Despite not having a single team in the NCAA tournament awarded a No. 4 seed or better, the conference wound up sending four teams to the Sweet 16, three to the Elite Eight and one to the Final Four in UCLA men's basketball. Commissioner George Kliavkoff and deputy commissioner Jamie Zaninovich rattled off stat after stat about their conference's success this past spring at Pac-12 Men's Basketball Media Day on Wednesday, giving special credence to the show the Bruins put on down the stretch, even if it ended in a buzzer-beater defeat.

"I'll apologize to Mick (Cronin) later, I had to bring it up," Zaninovich said.

So it only makes sense for other conferences to want to hitch their wagon to the Pac-12 after seeing what went down in March Madness last year – also taking into account Stanford and Oregon playing head-to-head in the women's NCAA tournament finals, of course.

"The Alliance" is a unification of the Pac-12, ACC and Big Ten. When it was officially announced by the three conference commissioners back in August, what exactly it constituted was still very much up in the air.

Kliavkoff gave some additional insight into what he sees as the biggest goals of the agreement on Wednesday, however, even if the partnership technically isn't in writing.

The three main goals, according to Kliavkoff, are as follows: Provide additional support for the student athletes; work towards making a positive impact on the future of college sports; create new excitement for fans through creative scheduling and the creation of new college sports events.

In terms of how he thinks the grouping together of the three independent conferences could help the student-athletes, Kliavkoff said it's mostly about creating an open line of discussion and sharing ideas across conference lines to work towards the best solutions.

"That means for leadership training, diversity-equity inclusion, mental-physical health," Kliavkoff said. "All of the things that we do support our athletes in the Pac-12, we want to take our best practices, share them with the Big Ten and ACC and have them share with us their best practices."

Kliavkoff also clarified an assumption many made about "The Alliance" when it was initially announced.

While they aim to puts their heads together and establish similar priorities surrounding NCAA policies and bylaws, the 41 combined member institutions are not going to be forced to vote as a singular mass that can automatically outweigh the powers in the SEC and Big 12.

"It's not a voting block, we've not agreed to vote together," Kliavkoff said. "It's an agreement to discuss and try and push forward what's right for college athletics in the long term when we're thinking about the solutions to those issues."

All of that clerical work and pencil-pushing aside, most fans are really looking forward to "The Alliance" for one reason.

Scheduling.

"That's the one that gets the most attention, but it's the third priority out of the three," Kliavkoff said.
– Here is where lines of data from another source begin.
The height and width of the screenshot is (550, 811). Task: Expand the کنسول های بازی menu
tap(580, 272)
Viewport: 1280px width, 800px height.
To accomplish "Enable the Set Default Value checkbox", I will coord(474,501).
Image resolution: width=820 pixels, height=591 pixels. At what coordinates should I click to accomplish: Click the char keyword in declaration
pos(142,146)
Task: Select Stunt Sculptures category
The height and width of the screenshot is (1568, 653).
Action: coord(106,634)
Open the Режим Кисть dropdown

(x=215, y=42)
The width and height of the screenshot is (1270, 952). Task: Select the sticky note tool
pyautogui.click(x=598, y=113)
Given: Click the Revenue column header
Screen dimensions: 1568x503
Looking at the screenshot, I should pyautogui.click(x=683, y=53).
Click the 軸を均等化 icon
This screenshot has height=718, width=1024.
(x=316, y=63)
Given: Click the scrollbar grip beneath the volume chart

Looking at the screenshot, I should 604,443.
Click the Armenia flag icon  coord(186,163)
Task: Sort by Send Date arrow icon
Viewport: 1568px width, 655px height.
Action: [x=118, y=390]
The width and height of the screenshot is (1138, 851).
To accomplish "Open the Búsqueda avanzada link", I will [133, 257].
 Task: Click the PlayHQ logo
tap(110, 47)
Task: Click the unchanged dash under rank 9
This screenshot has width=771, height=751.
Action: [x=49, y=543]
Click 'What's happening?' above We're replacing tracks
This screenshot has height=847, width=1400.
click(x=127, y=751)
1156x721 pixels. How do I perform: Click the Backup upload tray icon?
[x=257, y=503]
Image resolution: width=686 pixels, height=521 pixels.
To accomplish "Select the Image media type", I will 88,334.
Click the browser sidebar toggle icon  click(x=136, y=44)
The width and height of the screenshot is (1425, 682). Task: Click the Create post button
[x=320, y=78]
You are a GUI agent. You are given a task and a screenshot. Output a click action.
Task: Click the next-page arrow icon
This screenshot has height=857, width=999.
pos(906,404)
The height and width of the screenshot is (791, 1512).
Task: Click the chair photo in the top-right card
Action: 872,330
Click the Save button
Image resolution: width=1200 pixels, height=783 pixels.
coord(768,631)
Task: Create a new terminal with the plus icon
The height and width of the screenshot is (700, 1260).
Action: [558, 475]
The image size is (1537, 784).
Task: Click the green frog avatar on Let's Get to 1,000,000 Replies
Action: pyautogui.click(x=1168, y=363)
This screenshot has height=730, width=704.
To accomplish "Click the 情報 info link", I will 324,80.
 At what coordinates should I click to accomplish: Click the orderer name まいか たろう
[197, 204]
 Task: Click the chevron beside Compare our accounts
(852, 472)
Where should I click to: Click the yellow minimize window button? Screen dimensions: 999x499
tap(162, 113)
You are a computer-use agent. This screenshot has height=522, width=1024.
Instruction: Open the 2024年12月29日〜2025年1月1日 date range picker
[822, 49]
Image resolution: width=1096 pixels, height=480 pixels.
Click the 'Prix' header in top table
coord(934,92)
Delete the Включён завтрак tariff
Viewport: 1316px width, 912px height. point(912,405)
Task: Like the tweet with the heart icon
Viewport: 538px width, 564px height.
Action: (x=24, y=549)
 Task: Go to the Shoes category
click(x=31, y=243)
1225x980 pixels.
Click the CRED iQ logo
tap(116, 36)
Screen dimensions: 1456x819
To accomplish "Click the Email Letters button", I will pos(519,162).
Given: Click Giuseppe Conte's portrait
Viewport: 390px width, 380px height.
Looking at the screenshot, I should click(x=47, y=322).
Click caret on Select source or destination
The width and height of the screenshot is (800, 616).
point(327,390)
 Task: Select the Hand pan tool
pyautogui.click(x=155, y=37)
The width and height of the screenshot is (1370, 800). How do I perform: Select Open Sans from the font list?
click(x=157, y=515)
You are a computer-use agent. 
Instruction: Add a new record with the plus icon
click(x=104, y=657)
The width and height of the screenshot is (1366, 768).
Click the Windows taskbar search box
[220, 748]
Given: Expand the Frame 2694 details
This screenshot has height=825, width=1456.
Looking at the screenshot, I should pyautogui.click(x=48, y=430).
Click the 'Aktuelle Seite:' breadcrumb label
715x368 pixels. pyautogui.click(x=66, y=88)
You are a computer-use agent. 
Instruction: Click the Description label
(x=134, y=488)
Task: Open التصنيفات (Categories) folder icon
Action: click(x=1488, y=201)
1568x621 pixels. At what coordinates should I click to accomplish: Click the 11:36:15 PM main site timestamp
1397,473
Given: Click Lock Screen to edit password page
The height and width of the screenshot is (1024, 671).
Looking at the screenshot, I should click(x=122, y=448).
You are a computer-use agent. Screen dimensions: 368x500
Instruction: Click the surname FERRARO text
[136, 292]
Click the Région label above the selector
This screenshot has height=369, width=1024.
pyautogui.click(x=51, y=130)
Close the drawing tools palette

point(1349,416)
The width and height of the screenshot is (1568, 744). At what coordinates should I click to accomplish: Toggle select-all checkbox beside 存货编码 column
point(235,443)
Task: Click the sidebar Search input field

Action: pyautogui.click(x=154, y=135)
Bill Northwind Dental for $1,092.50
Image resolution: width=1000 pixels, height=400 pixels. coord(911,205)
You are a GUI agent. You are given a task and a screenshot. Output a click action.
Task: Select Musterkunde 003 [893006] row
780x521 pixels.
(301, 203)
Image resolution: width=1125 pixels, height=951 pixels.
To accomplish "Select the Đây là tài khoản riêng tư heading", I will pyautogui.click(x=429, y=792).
Kliavkoff has recently mentioned preseason and midseason tournaments as options for how to utilize the scheduling power of "The Alliance" in basketball. He confirmed Wednesday that there were no announcements to be made in terms of anything concrete that has come together though.

Zaninovich said there are several men's basketball matchups already in place between "Alliance" teams as part of previously scheduled nonconference tournaments, and that the Pac-12 plans to release promotional marketing material surrounding those matchups in the near future.

Playing more high-major teams more consistently is going to be a good thing for future tournament seeding, Zaninovich said, and as a result, the perception of the conference moving forward.

"Listen, at the end of the day, our seeding will likely be determined – and selection in that respect – in November and December," Zaninovich said. "What you want are games in the nonconference that are only upside games. We want to play as many games that, win or lose – if you lose, they're a quality team and it doesn't hurt you, if you win, it's gonna help you when they're talking about that seed line."

UCLA didn't need "The Alliance" to boost its strength of schedule this year.

Gonzaga, North Carolina, Villanova, Marquette and UNLV are all on the nonconference slate, giving the Bruins arguably the toughest and most entertaining schedule in the Pac-12, if not the country.

Regardless, UCLA is set to join "The Alliance" with 40 other schools, and it's impact on the hardwood could be right around the corner.